***** Extract provided *****

Directed by Frank Lloyd
Produced by Joseph N. Schenck Productions
Distributed by First National Pictures
Cast: Norma Talmadge (Mary Turner), Lew Cody (Joe Garson), Jack Mulhall (Richard Gilder), Eileen Percy (Aggie Lynch), Joseph Kilgour (Edward Gilder), Arthur C. Hull (Demarest), Helen Ferguson (Helen Morris), Lincoln Plummer (Cassidy), Thomas Ricketts (General Hastings), Ward Crane (English Eddie), DeWitt Jennings (Burke), Lionel Belmore (Irwin), Eddie Boland (Darcy)
Mary Turner, a salesgirl at Gilder's Emporium in New York, is in jail, charged with stealing from her employer. Goods were found in her locker incriminating her, although she repeatedly insists she is innocent. Although leniency has been recommended by the jury, Gilder insists that it is the court's "duty" to punish such acts. Mary is sentenced to three years in prison but vows to make Gilder pay for every minute she spends there.
Upon being released from prison, her record keeps her from finding employment, and she decides to end her misfortune by jumping in the river. Con man Joe Garson sees her, rescues her and takes her to a friend's apartment - Aggie Lynch. Coincidentally, Aggie was Mary's best friend in prison.
Conceding that it is impossible to "go straight," she agrees to go into the con game with Joe and Aggie but insists they will do it "within the law."
A year later, we see the three of them living in a large, expensive apartment with fine clothes - all the result of earnings from breach of promise suits involving Aggie and old men. Their latest conquest, the elderly General Hastings, is enamored of Aggie. During one evening out, Hastings introduces Mary to Richard Gilder, son of the man who was responsible for sending her to prison. A relationship develops, and the two begin seeing each other on a regular basis. In the meantime, however, Hastings ends up paying a large sum of money to retrieve a bundle of incriminating letters he has written to Aggie. By this time, the police are beginning to look closely at Mary's activities - although she has yet to do anything "outside the law."
One day, Joe brings home English Eddie who says he has a "job" that will net them a half million dollars - stealing some Gothic tapestries from the Gilder home - tapestries Eddie says were stolen from France. Mary tells Joe they will not do anything that is "outside the law and to forget this proposition."
When Gilder learns of his son's involvement with Mary, he goes with Inspector Burke and Detective Cassidy to Mary's apartment to ask what amount of money it will take to buy her off. At this point, he does not remember her as the girl who once worked for him. Richard arrives - not realizing what is taking place - and announces that he and Mary were married that morning. Mary then tells Gilder who she is - adding that he has just begun to pay her back for those years in prison.

***** Given material *****

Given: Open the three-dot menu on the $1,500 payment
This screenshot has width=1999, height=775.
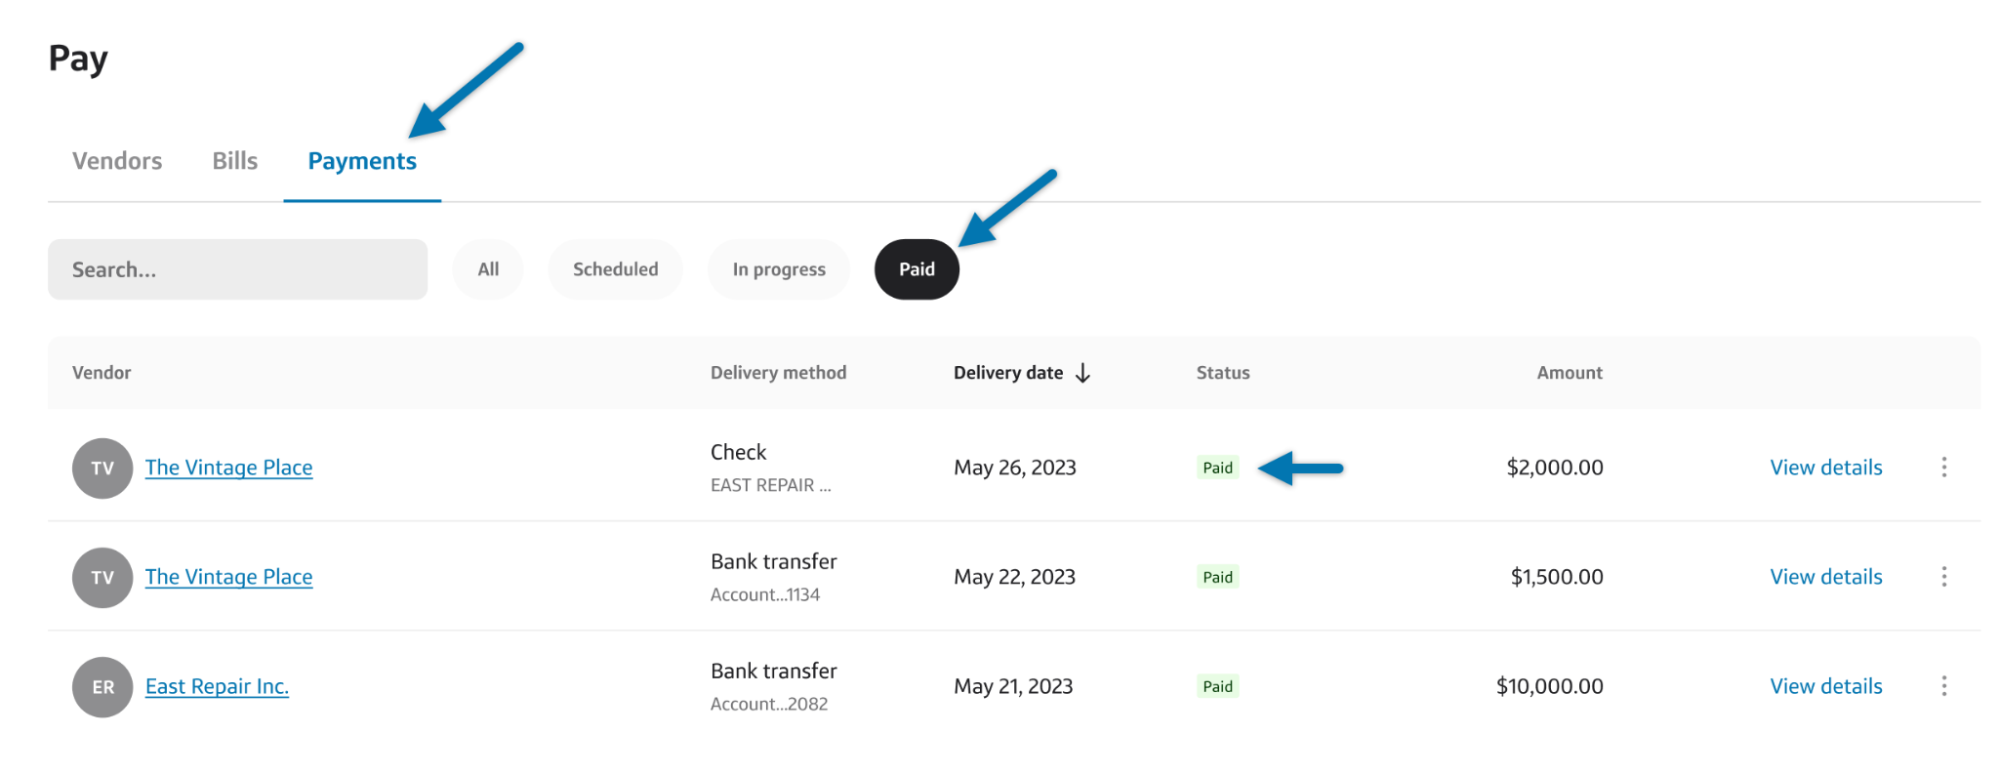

*****

#### [Exercise set]
- a) Shorten the paragraph of the film synopsis that begins "Upon being released from prison" into a bulleted list of its main facts.
- b) In the film synopsis, write out the passage word for word. Begin at the words "Upon being released" and stop after "friend in prison.".
Answer using only the film synopsis, with no outside knowledge.

#### [Answers to the problems]
- a)
- After leaving prison, Mary cannot find work because of her record.
- She decides to jump in the river.
- Con man Joe Garson rescues her and takes her to the apartment of Aggie Lynch.
- Aggie had been Mary's best friend in prison.

- b)
Upon being released from prison, her record keeps her from finding employment, and she decides to end her misfortune by jumping in the river. Con man Joe Garson sees her, rescues her and takes her to a friend's apartment - Aggie Lynch. Coincidentally, Aggie was Mary's best friend in prison.